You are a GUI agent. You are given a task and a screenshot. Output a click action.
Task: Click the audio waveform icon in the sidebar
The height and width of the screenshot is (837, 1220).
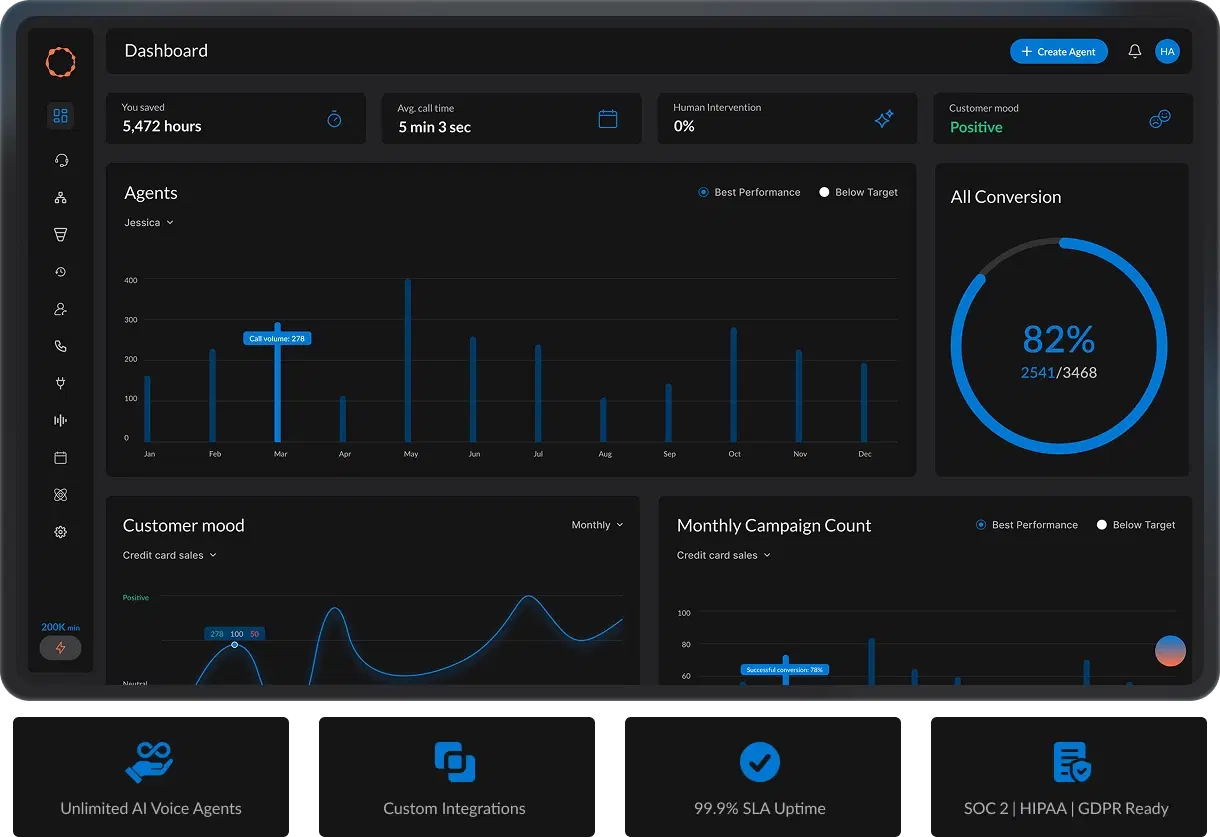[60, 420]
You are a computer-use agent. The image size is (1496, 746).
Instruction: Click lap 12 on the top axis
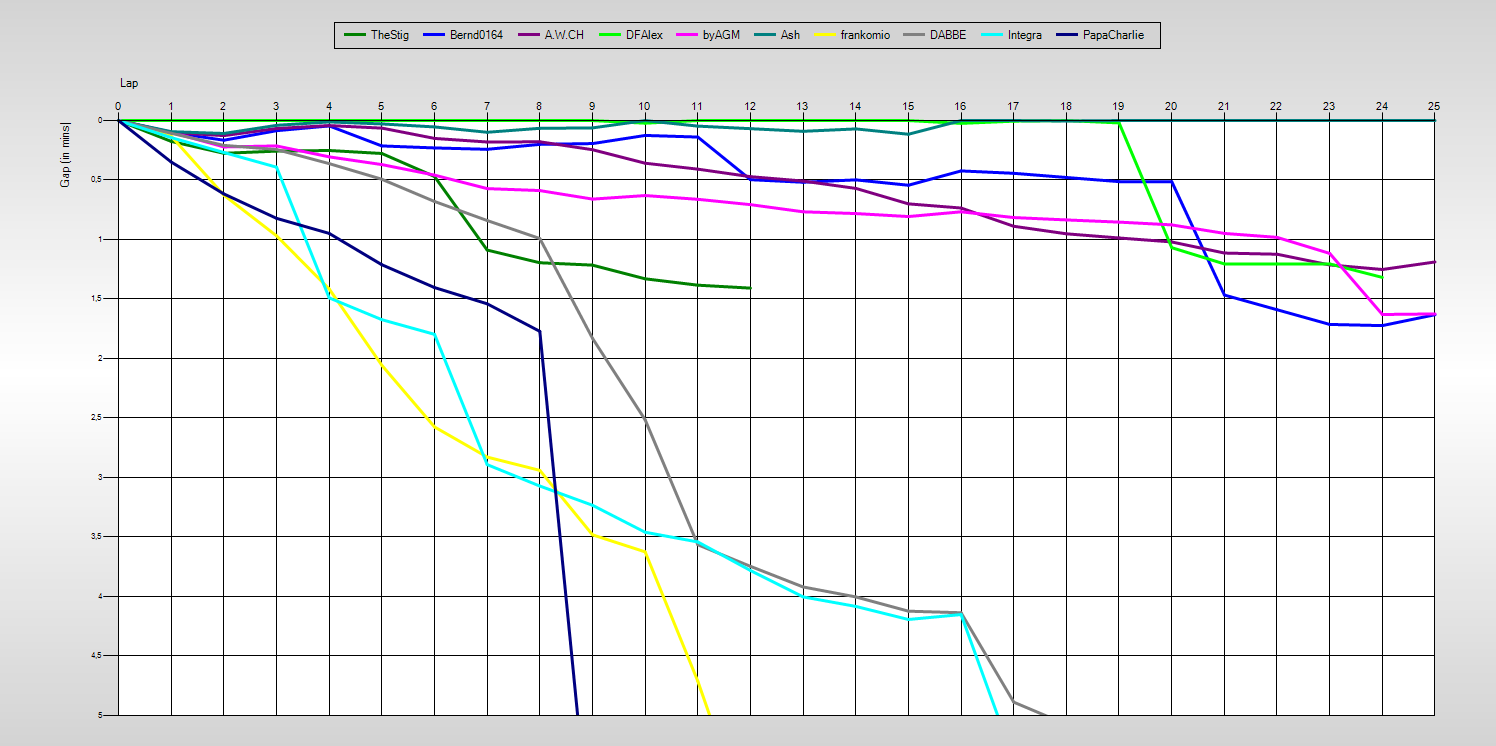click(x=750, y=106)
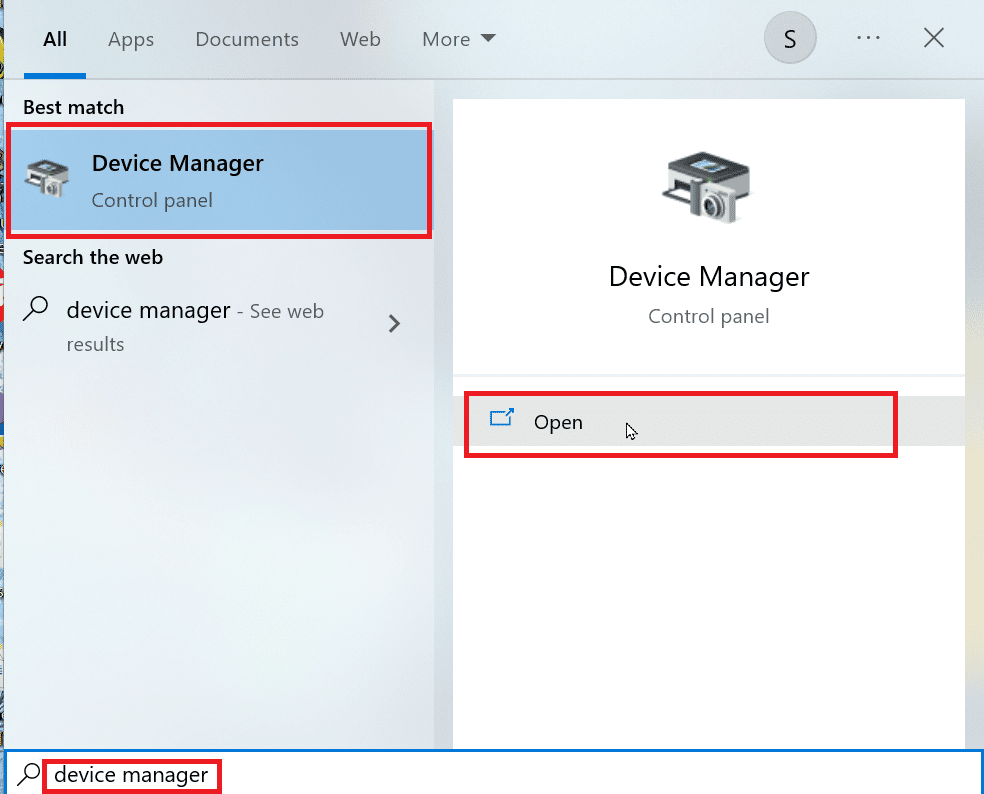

◇ ◇ ◇

*The task*
The goal is an exact reprint of the entries, leaving out the pictures.

*Expected answer*
You are a GUI agent. You are given a task and a screenshot. Output a click action.
Task: Click the audio waveform icon in the sidebar
The height and width of the screenshot is (837, 1220).
[60, 420]
You are a computer-use agent. The image size is (1496, 746).
Instruction: Click lap 12 on the top axis
click(x=750, y=106)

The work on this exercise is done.